Democratizing Epistemology: Trust and Inclusion as a Remedy for Structural Epistemic Injustice
The Southern Journal of Philosophy Workshop on the Epistemology of Justice
Memphis, TN - March 22, 2019
Presentation Slides / Conference Draft
Among the many forms of social oppression which unfortunately persist in contemporary societies, that which implicates various groups’ status as knowers stands out as uniquely pernicious. In this project, I argue that Miranda Fricker’s influential account of epistemic injustice, while initially promising, requires solutions which operate in more clearly structural ways in order to combat the social problems she identifies on a sufficiently comprehensive scale. Ultimately, I advocate a move toward a qualified version of what Elizabeth Anderson calls a democratic political epistemology.

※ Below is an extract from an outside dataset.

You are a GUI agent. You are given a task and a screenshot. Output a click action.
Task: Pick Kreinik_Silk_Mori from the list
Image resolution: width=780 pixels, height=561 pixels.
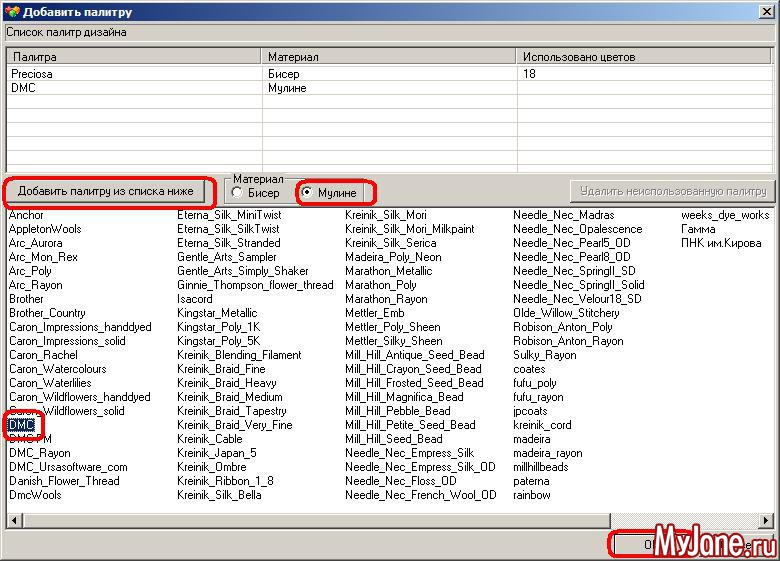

While my approach, like Anderson's is informed by a tradition of egalitarian intuitions in political philosophy, I stipulate that any corrective measure ought to be tempered by a serious consideration of the implications of feminist standpoint accounts of social epistemology. More specifically, I endorse the notion that marginalized groups have privileged epistemic access to their own experiences of oppression, and argue that we ought to integrate this key insight—a kind of epistemic prioritarianism—into our corrective account. It is my hope that a move toward this conception of epistemic inclusion can provide a suitably comprehensive method of structural response to pervasive epistemic injustices which are an unfortunate mainstay of contemporary democracies, both interpersonally and institutionally.